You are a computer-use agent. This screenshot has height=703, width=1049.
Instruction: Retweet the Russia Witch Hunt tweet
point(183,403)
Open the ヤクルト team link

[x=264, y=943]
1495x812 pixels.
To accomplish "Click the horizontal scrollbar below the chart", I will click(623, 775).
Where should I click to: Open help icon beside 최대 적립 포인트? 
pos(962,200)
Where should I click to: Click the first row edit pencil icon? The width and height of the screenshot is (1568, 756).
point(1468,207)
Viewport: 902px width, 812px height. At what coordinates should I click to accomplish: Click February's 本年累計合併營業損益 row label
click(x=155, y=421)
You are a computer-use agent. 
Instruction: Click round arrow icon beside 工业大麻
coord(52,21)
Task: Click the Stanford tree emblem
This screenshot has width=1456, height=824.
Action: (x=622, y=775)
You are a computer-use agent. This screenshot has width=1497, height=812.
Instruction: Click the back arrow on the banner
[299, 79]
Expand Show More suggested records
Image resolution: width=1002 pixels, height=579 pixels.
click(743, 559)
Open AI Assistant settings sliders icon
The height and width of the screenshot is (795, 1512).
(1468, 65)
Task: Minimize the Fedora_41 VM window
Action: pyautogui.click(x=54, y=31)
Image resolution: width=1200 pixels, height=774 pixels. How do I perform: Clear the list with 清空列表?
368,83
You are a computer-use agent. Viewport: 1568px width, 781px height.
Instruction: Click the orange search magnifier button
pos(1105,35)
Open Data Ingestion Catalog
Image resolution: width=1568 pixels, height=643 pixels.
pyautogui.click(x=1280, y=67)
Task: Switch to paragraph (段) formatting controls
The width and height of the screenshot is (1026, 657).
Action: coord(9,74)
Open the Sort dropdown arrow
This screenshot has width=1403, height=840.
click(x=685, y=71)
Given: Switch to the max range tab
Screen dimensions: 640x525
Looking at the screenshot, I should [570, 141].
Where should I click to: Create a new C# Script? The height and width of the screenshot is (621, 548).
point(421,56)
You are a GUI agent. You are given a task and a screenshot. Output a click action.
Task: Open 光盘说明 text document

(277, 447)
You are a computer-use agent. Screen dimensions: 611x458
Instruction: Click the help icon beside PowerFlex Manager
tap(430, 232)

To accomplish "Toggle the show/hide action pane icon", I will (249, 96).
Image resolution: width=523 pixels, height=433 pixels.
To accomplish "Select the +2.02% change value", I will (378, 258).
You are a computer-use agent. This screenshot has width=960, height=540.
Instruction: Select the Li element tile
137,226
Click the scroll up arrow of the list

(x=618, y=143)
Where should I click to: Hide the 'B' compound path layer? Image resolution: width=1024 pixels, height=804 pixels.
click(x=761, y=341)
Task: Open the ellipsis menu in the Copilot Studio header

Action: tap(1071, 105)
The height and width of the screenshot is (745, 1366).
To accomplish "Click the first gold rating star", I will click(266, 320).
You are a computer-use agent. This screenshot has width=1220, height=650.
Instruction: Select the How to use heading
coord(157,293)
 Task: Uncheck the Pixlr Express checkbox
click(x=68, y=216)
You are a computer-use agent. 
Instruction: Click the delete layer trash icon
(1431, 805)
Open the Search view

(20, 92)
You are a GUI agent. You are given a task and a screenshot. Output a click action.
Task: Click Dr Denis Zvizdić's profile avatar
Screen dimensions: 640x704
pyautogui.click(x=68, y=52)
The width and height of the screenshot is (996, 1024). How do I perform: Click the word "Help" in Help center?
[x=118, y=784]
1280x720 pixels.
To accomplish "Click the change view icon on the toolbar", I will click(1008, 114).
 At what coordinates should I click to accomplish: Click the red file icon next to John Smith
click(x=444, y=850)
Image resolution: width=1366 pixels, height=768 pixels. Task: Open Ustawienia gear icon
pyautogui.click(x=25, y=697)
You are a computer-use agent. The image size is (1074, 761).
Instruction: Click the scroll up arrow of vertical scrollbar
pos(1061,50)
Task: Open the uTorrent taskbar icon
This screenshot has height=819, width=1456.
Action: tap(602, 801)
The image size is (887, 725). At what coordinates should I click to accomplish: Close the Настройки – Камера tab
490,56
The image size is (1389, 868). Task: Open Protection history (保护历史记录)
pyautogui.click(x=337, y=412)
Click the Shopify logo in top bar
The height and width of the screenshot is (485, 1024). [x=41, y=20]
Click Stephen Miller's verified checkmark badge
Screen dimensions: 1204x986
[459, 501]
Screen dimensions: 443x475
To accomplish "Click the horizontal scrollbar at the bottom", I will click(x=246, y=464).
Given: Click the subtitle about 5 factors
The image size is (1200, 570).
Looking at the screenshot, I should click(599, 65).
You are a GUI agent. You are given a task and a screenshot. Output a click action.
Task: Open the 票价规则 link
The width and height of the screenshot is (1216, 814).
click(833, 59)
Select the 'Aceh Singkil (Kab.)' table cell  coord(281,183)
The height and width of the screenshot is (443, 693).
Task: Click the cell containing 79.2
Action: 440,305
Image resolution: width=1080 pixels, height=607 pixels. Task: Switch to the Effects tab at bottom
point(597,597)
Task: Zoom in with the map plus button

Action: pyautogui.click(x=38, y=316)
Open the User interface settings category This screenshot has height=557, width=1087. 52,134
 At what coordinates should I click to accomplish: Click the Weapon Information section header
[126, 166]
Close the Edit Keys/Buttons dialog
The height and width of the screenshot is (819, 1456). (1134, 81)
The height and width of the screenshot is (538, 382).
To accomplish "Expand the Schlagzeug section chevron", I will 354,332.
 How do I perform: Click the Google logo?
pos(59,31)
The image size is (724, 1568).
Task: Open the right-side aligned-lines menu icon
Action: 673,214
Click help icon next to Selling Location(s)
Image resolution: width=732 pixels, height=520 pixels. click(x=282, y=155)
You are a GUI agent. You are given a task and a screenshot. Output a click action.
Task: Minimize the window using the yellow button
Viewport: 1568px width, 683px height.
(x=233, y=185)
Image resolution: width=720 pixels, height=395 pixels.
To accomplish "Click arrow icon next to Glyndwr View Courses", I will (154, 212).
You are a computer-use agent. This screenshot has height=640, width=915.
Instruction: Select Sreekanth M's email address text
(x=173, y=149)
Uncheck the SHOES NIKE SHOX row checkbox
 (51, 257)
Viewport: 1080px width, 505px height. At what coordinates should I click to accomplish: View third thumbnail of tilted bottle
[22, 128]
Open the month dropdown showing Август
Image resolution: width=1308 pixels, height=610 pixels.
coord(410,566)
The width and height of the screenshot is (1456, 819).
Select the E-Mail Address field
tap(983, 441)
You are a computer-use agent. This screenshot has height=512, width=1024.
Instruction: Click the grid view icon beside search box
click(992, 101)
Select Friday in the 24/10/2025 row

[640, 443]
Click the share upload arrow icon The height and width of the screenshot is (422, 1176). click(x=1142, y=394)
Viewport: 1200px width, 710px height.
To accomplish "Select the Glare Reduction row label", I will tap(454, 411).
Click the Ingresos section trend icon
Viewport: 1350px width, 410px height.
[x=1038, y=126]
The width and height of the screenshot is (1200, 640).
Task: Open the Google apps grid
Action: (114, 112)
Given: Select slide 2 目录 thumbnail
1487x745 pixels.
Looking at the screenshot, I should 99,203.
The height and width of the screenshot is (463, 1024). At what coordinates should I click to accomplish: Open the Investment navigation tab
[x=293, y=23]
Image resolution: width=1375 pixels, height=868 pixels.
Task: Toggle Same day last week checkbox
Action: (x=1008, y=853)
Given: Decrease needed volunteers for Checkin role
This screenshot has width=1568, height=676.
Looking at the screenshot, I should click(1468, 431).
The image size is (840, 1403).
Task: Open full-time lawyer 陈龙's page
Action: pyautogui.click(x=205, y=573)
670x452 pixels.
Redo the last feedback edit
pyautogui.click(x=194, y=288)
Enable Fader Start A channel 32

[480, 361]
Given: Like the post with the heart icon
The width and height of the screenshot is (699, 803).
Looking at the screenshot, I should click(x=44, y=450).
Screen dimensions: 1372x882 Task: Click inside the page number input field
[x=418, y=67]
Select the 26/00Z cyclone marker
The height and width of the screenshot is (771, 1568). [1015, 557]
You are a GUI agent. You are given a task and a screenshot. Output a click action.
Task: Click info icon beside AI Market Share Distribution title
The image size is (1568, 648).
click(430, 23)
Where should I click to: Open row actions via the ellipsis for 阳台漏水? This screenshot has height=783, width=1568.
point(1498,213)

◆ ◆ ◆ ◆

Write out the lines starting with the one that contains "Where should I click to: Hide" and ending with the one that contains "coord(157,293)", reproducing them exactly as they appear.

• **FINAL RESULT**:
Where should I click to: Hide the 'B' compound path layer? Image resolution: width=1024 pixels, height=804 pixels.
click(x=761, y=341)
Task: Open the ellipsis menu in the Copilot Studio header

Action: tap(1071, 105)
The height and width of the screenshot is (745, 1366).
To accomplish "Click the first gold rating star", I will click(266, 320).
You are a computer-use agent. This screenshot has width=1220, height=650.
Instruction: Select the How to use heading
coord(157,293)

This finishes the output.